_Passage provided_
Joseph Kupelwieser (14 January 1791 – 2 February 1866) was an Austrian playwright, librettist, dramaturge and theatre director. Working at Vienna theatres for decades, he wrote the libretto for Franz Schubert's opera Fierrabras.

== Biography ==
Kupelwieser was born in Vienna, the son of Johann Kupelwieser (1760–1813), a tinware manufacturer with factories in Markt Piesting, Guntramsdorf and Vienna. From 1801 to 1802, Joseph attended the Akademisches Gymnasium and the Erziehungsinstitut (a boarding school) operated by Gaetano Giannatasio del Rio (1764–1828). He also studied briefly at the K.k. Akademie für Orientalische Sprachen, before becoming a soldier. He ran the factory of his father, which went bankrupt in 1822.

_Given entries_
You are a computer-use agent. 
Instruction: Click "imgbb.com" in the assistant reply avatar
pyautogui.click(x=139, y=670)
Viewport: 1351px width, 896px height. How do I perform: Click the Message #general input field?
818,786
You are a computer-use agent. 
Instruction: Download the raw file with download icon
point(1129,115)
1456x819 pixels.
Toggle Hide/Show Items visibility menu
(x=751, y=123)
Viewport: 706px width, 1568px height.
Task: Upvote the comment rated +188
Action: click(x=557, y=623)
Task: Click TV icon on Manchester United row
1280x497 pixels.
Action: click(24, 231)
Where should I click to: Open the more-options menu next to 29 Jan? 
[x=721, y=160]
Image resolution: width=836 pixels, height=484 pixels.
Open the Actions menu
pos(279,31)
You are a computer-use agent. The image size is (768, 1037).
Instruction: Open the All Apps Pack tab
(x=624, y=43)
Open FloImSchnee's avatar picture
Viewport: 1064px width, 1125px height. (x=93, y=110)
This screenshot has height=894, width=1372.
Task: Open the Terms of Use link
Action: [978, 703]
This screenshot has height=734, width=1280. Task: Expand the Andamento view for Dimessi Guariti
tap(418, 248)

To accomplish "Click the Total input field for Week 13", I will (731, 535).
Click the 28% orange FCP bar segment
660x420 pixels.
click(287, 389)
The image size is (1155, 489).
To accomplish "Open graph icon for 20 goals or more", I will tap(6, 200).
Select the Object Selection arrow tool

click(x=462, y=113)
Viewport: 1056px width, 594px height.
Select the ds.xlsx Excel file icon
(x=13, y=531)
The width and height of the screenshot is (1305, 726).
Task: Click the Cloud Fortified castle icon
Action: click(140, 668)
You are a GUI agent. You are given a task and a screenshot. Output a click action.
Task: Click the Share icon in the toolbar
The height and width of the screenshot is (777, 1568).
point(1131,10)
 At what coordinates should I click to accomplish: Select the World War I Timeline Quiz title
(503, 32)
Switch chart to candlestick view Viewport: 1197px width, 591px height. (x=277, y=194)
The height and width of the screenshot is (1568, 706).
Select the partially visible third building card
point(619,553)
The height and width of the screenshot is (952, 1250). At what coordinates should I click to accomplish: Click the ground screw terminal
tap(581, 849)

_Required actions_
a) Decide whether each statement agrees with the passage on Joseph Kupelwieser, answering yes or no and quoting the words of the text that decide it. (i) Kupelwieser ran his father's factory, which went bankrupt in 1822. (ii) Kupelwieser attended the Akademisches Gymnasium from 1801 to 1805. (iii) Johann Kupelwieser had factories in Markt Piesting, Guntramsdorf and Graz.
b) Reproduce the passage on Joseph Kupelwieser from "Joseph Kupelwieser (14" to "bankrupt in 1822.".
c) Carry on the passage on Joseph Kupelwieser from the point where it stops.

_Exercise results_
a)
(i) Yes: "He ran the factory of his father, which went bankrupt in 1822."
(ii) No: "From 1801 to 1802, Joseph attended the Akademisches Gymnasium"
(iii) No: "factories in Markt Piesting, Guntramsdorf and Vienna"

b)
Joseph Kupelwieser (14 January 1791 – 2 February 1866) was an Austrian playwright, librettist, dramaturge and theatre director. Working at Vienna theatres for decades, he wrote the libretto for Franz Schubert's opera Fierrabras.

== Biography ==
Kupelwieser was born in Vienna, the son of Johann Kupelwieser (1760–1813), a tinware manufacturer with factories in Markt Piesting, Guntramsdorf and Vienna. From 1801 to 1802, Joseph attended the Akademisches Gymnasium and the Erziehungsinstitut (a boarding school) operated by Gaetano Giannatasio del Rio (1764–1828). He also studied briefly at the K.k. Akademie für Orientalische Sprachen, before becoming a soldier. He ran the factory of his father, which went bankrupt in 1822.

c)
In 1812, he married Anna Nödel, and they had at least five children. He was a member of the Unsinnsgesellschaft (Nonsense Society) from 1817, a group of painters, actors, writers and musicians (like Franz Schubert), who participated in revelries ostensibly devoted to the god "Insanius" (Unsinn). From 1823, he also belonged to a literary society Ludlamshöhle, named after a play by Adam Oehlenschläger. Although apparently a benign social club, it was banned in 1826 for "endangering the state".

From 1821, Kupelwieser worked for two years as the dramaturge at the Vienna Court Opera, where he began his activities as a translator, poet and librettist. He became involved in an affair with the actress Emilie Neumann. The play Rosamunde by Helmina von Chézy was apparently written for her at his request. Eventually, his wife left him and took their children. He also lost his job but had a successful career with engagements in Graz, to where he followed Neumann, and then from 1825 in Pressburg (today Bratislava). He moved to Agram (today Zagreb) in 1829, where he served as director for two months. From 1836 to 1862, he once again worked as a dramaturge, now at the Theater in der Josefstadt. His second wife was Elise Sedelmeyer.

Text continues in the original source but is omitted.